Another “Dustbin lifestyle” moment shows up in creative spaceshome offices, craft rooms, or workshops. These rooms generate constant low-grade debris: paper trimmings, packaging strips, pencil shavings, dried potting mix, sawdust. Most standard bins handle trash but don’t help you handle the little bits that land around the bin. The Dustbin makes those bits part of the same system. You can sweep up a pile of scraps and drop them in without searching for a dustpan or improvising with a piece of cardboard like you’re living in a 1998 sitcom.
People also talk about the “permission” effect: the Dustbin doesn’t look like a compromise, so you stop hiding your cleanup tools. Traditional dustpans and brushes often get shoved into closets because they’re visually noisy. The Dustbin is designed to be seen. That means it ends up closer to the actionkitchen, hallway, studiowhere it can actually help. And when it’s closer, it gets used. It’s a simple behavioral loop: visibility reduces friction; reduced friction increases use.
Even during bigger eventssay, a casual dinner with friendsthe Dustbin has a quiet cameo. Someone drops crumbs, someone breaks a chip, someone’s kid arrives like a tiny tornado. With normal tools, you’d wait until everyone leaves to clean. With the Dustbin, you can do a quick sweep without making it dramatic. It’s oddly “socially acceptable” because the object reads as intentional design, not as you pulling out a battered plastic dustpan like you’re about to scold everyone for living.
Of course, not every experience is pure design bliss. If you’re used to sealed, step-open kitchen cans that hide everything (and help with odor), the Dustbin may feel more “tool-like” than “kitchen-appliance-like.” Some people prefer the invisibility of a bin that disappears behind a cabinet door.

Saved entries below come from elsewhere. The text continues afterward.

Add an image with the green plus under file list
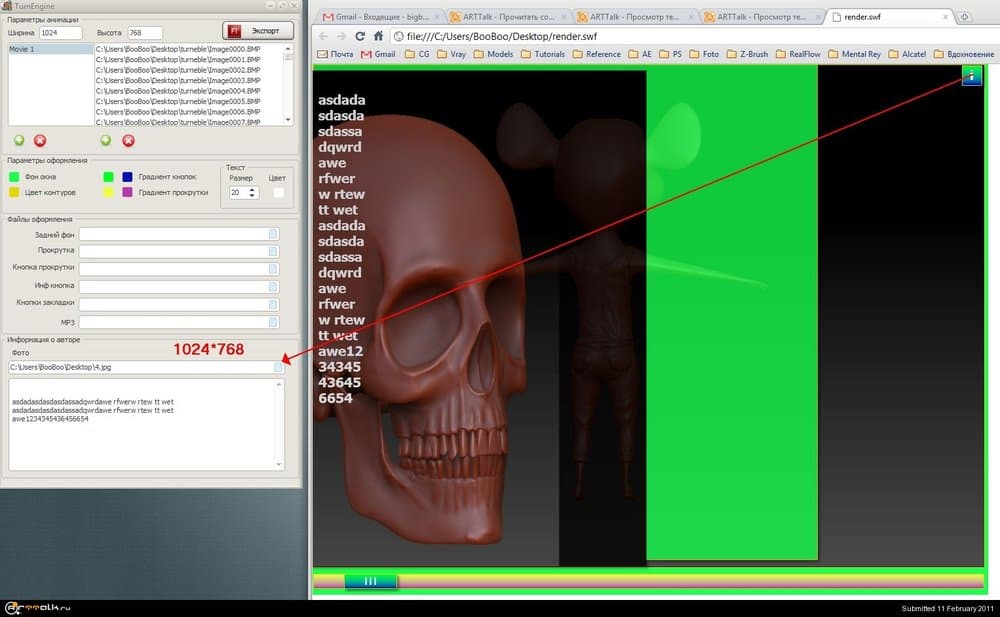 point(106,141)
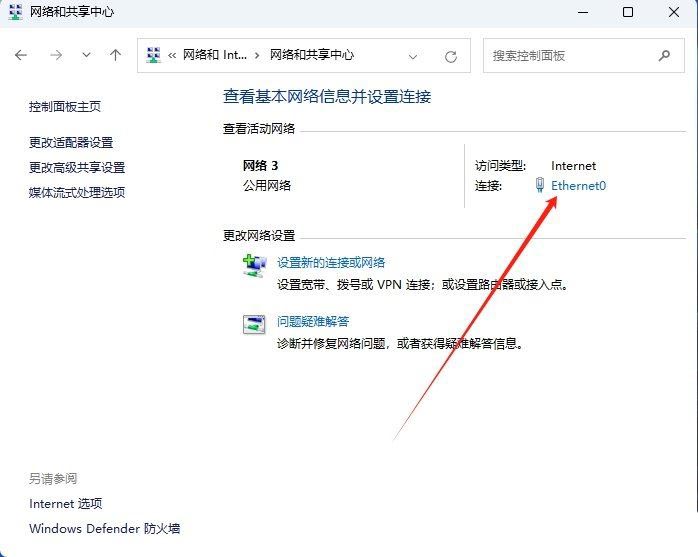The height and width of the screenshot is (557, 698).
Task: Open the address bar history dropdown
Action: point(414,56)
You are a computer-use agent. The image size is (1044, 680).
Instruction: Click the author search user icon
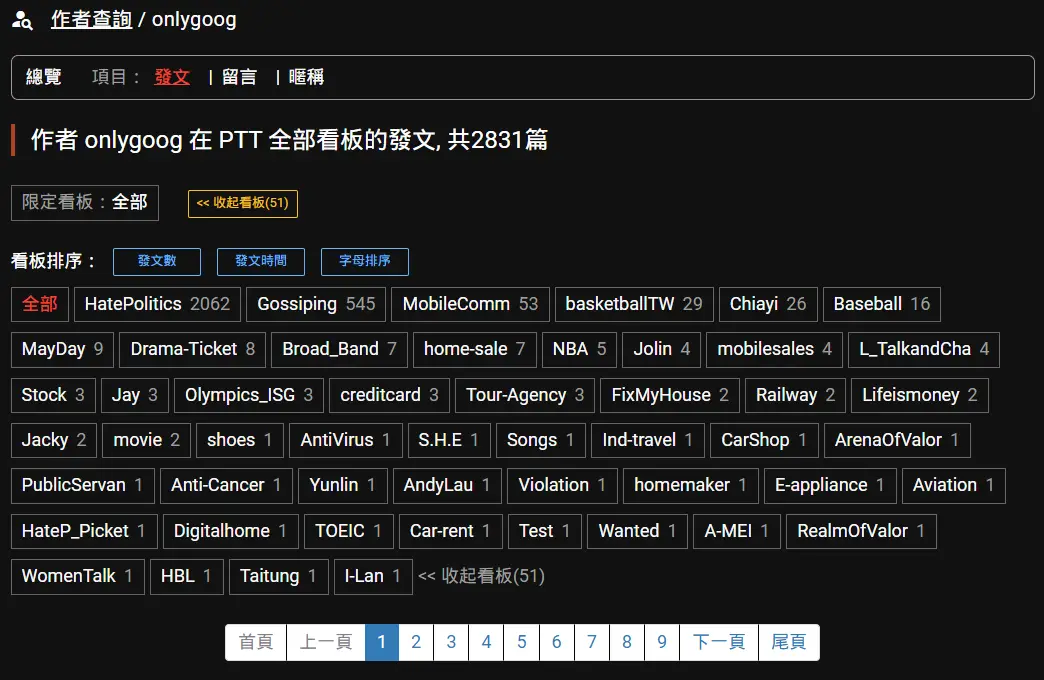[x=22, y=20]
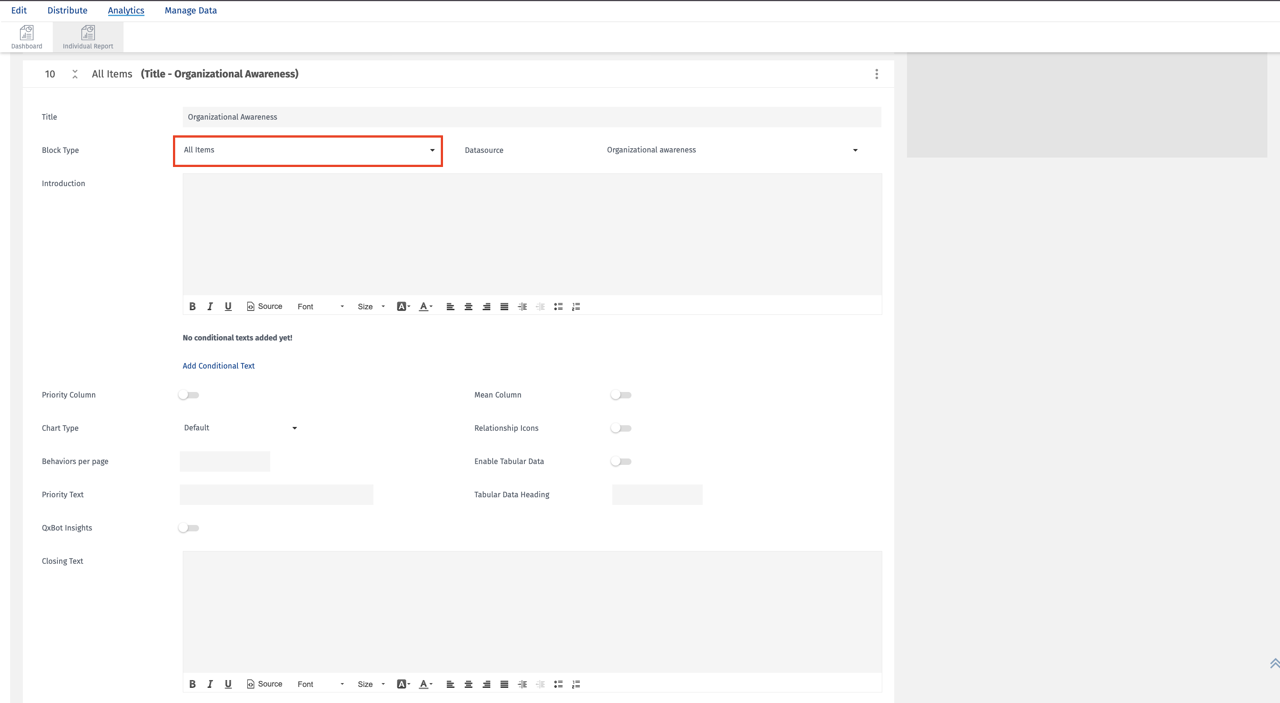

The Dustbin is proud to be present. That’s either a delight or a dealbreaker, depending on your space and your personality.
But for the right homeespecially one that values smart, durable objectsthe Dustbin becomes one of those rare purchases you keep using without thinking about it. And honestly, that’s the highest compliment you can give a trash can: it quietly makes life easier, then gets out of the way… while still looking good doing it.